Os calendários de agora já não indicam as estações do ano, nem as fases da Lua, como os de antigamente, mas ainda se vendem o Borda d’Água e o Seringador no Mercado de Domingo. Se há a vender, é por haverá quem compre. Até nos calendários se fala de tudo menos nos dias. Tal como na televisão, as vidas das pessoas são enleadas pelas notícias sem nexo, quando antigamente eram guiadas pela Lua e pelo Sol.
Vivemos um tempo em que uma pessoa é levada a aceitar que a Liberdade é sinónimo de dia de folga.
No entanto, mar calmo nunca fez bom marinheiro.

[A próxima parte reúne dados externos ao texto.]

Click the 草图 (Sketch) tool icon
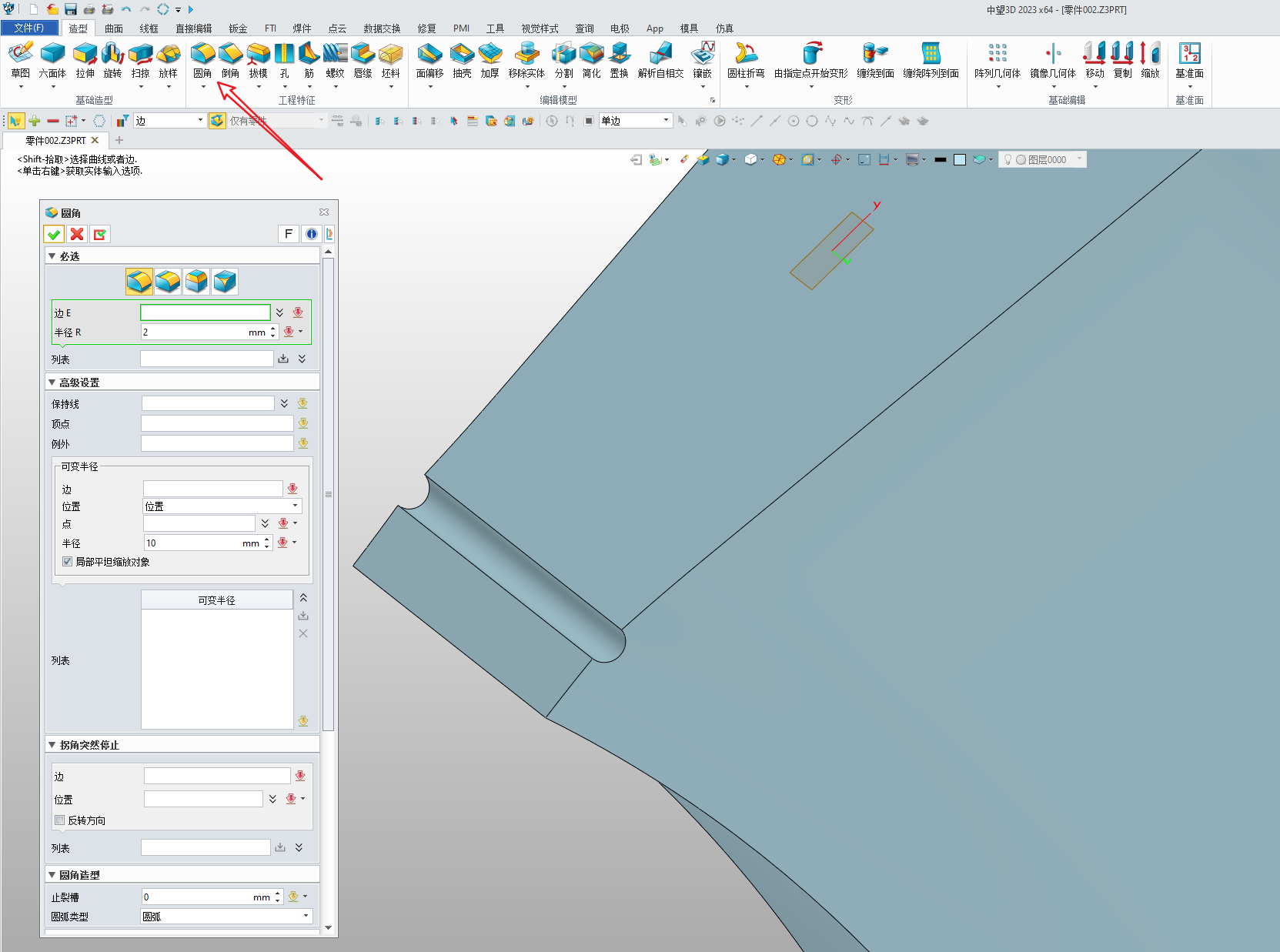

Quando o fácil é difícil, ou foi pancada do dia.
Neste tempo de trabalho na era digital, onde tudo se apresenta como facilitado, eu vejo uma realidade bem mais difícil.
Em vez dos computadores estarem ao nosso serviço, parece-me que já estamos a trabalhar numa organização no modelo de trabalho dos computadores, não num modelo humano, mas num modelo subordinado aos números.
 Depois falaremos.

terça-feira, junho 05, 2018



Nós vínhamos da feira da vila.
Era S. João e a velha Ana estava a ralhar com o Gomes Rico acerca de quem era dono do velho e enorme pinheiro, aquele que estava ferido pelos cubos das rodas dos carros, sempre a largar resina pela ferida abaixo, na borda do caminho que subia o Monte do Cabeço, o que foi atingido nesse Verão pelo raio que o rasgou de alto abaixo e se foi afundar pelo chão, onde caiu em luz e estrondo.